If I have an IOU that says “Fred owes Terje three goats” then the value of that IOU is determined by two things. One is the value of goats. The other is the financial credibility of Fred. Perhaps you can see where this is leading but let me spell it out a little using the terms in this example.

We have these things called goats that have value. If people dump goats on the market we can defend their value by buying up lots of goats. To buy the goats we sell these assets called ”IOU goats”. However if the value of goats is declining so is the value of “IOU goats”, and in fact they are losing value in direct proportion. This may seem odd but in spite of this circular relationship we must admit that the game of defending the value of such goats in such a manner generally does work and has worked for a very, very long time. Much of the worlds trade is done using currencies built on such circular constructs. Perhaps it looks flawed but empiracly it works.

However lets imagine now that Fred owes too many goats and his business has stagnated and he decides that he will default on his debts. Now those “IOU goats” will be worth next to nothing because Fred is no longer credible financially. And if those assets are worth next to nothing then suddenly we have no assets with which to defend the value of goats. Suddenly the game is up and all it takes is a slight breeze and the house collapses, along with the currency.

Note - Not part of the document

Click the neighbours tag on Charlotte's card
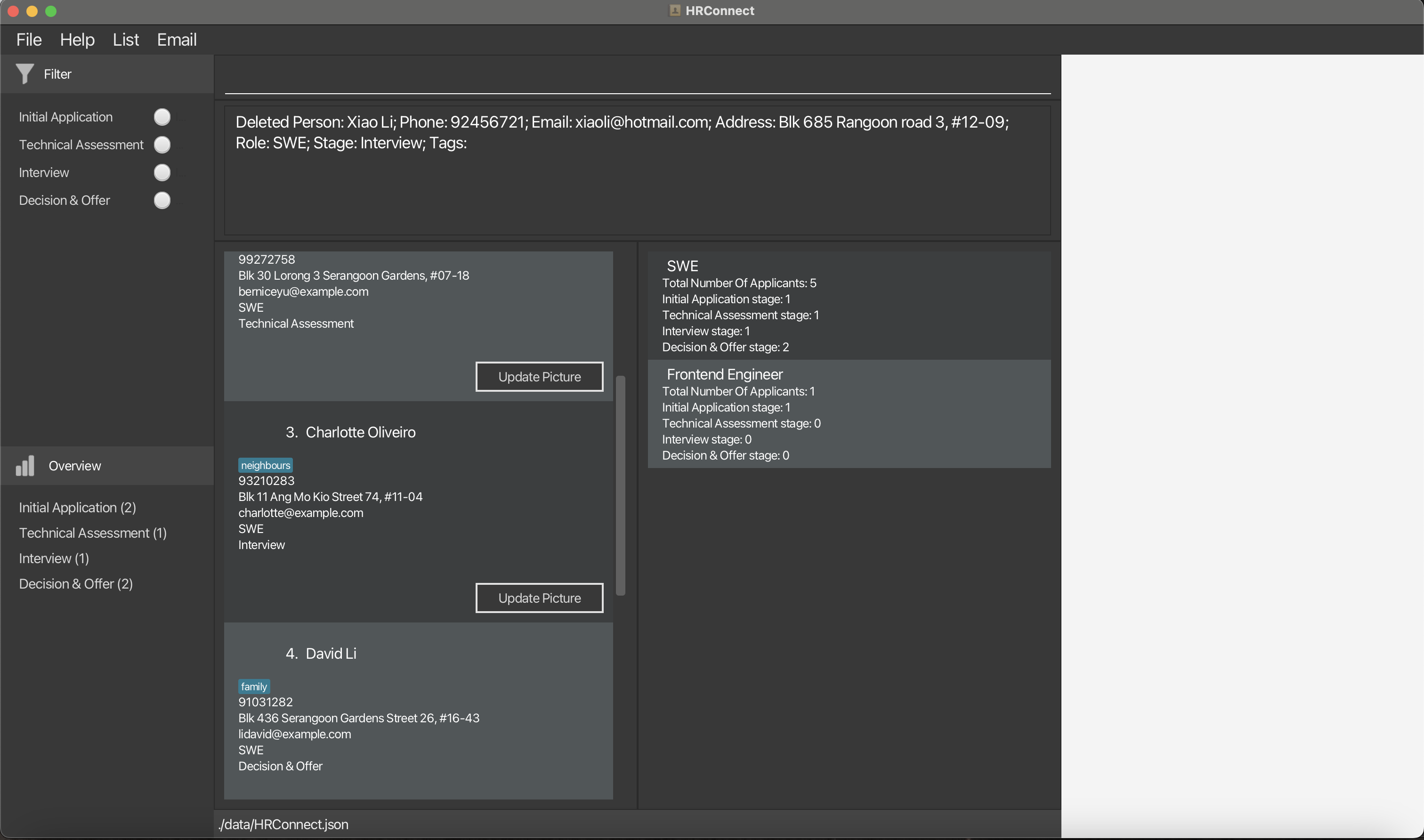The image size is (1424, 840). point(265,465)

In summary and putting it back into real world terminology I’d say that given the asset profile of the US central bank the collapse of the US dollar is possible on two counts. One is if the dollar declines rapidly and as it does so it takes down the value of the assets in a vicious circular decline. Perhaps it would be prudent for the US central bank to have a more diversified asset base. Some gold perhaps. Maybe some more EUROs. However ultimately I don’t think the long standing game of defending the value of dollars with “IOU dollars” is suddenly going to stop working on this basis. It is a robust well tested technique in spite of it’s apparent circular nature.

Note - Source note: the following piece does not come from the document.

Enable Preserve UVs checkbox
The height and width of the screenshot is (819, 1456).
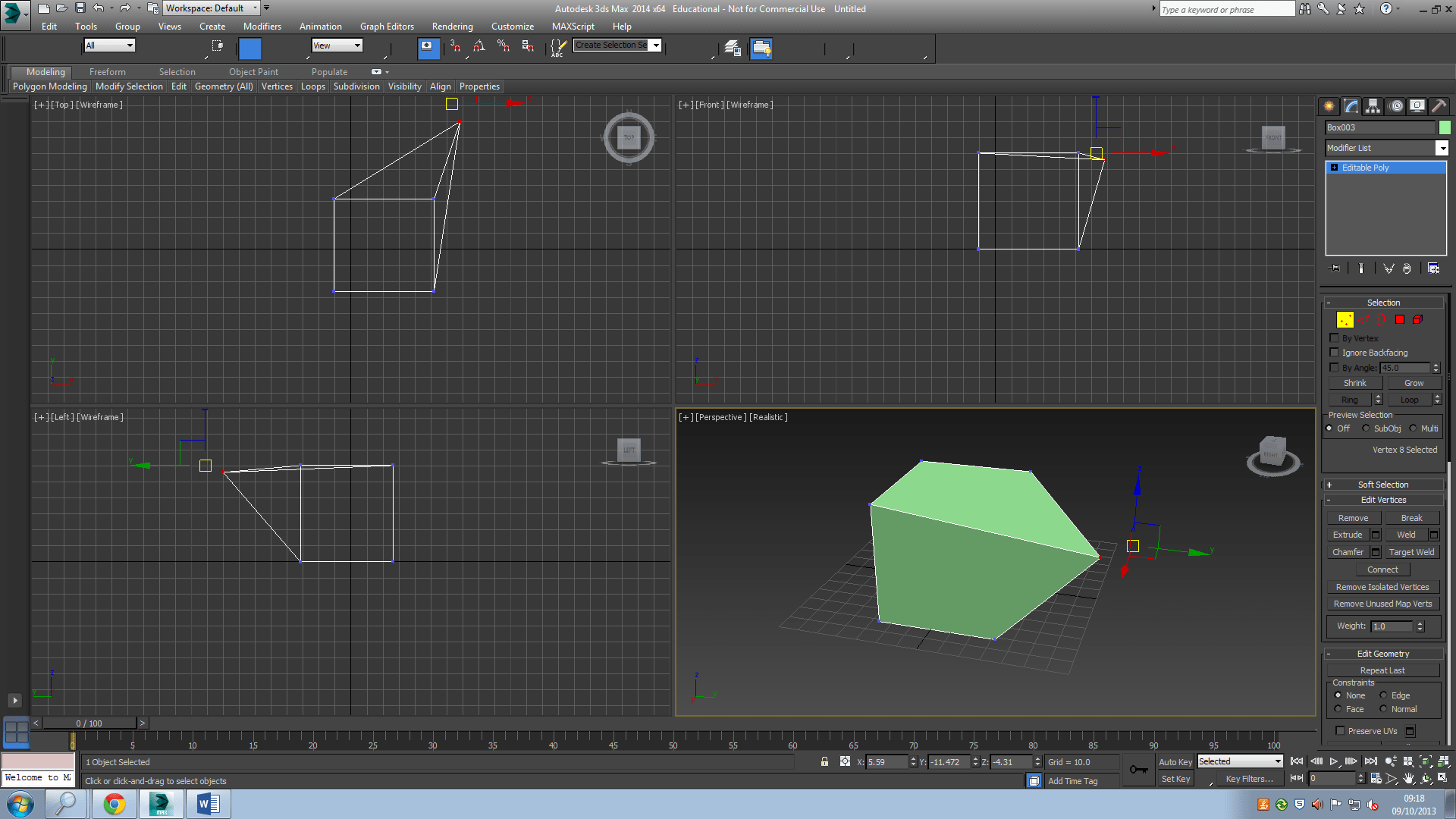click(x=1340, y=731)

The second way the dollar could collapse is if the US government can’t repay it’s debts. If this happens then on reflection I’d be inclined to agree with Ron Paul. Currency collapse could come extremely rapidly. And in this situation the central bank, in spite of all the best intentions in the world, and even if they employed the best brains in the world, couldn’t then escape such a vortex. Certainly not with US bonds as a primary asset base.

A counter point might be that if the US dollar collapses in this way then so will the other currencies of the world if the respective central banks hold primarily US dollar assets as their backup. So maybe we have a synchronised collapse and the US dollar doesn’t fall 80% against the EURO because the EURO also collapses. None the less the collapse would be felt relative to real goods in the form of extreme inflation.

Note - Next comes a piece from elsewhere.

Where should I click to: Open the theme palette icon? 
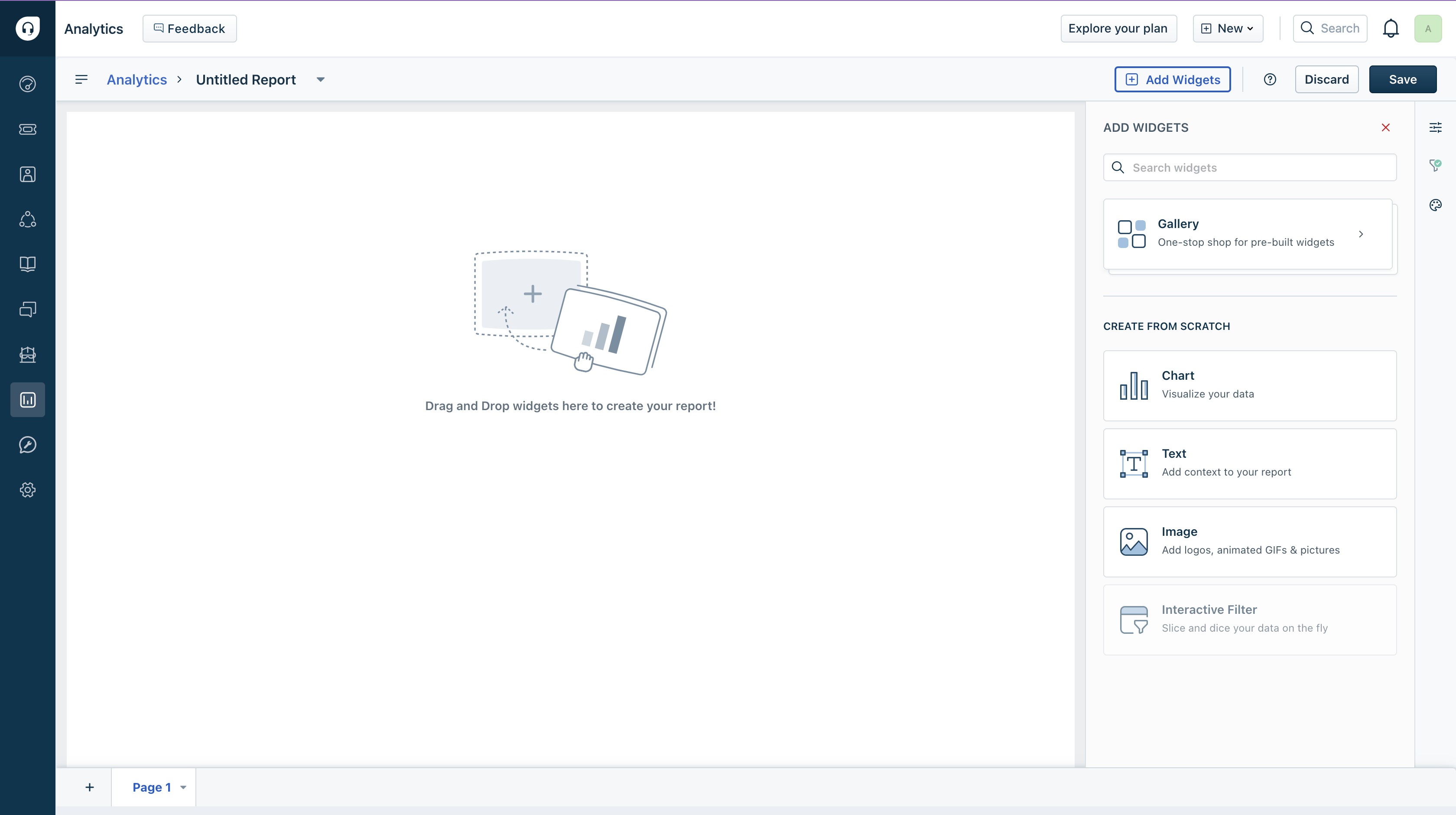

Is any of this likely? Personally I think the USA can avoid default on it’s debts. It is AAA rated so not likely if ratings still mean anything. Also as I said in the beginning they have a huge proportion of the worlds production. They have enormous scope to cut government spending (eg military expenditure) to turn their government finances around. They have lots of smart people. I’d like to think that smart people with lots of resources can avoid impoverishing themselves through excessive government debt.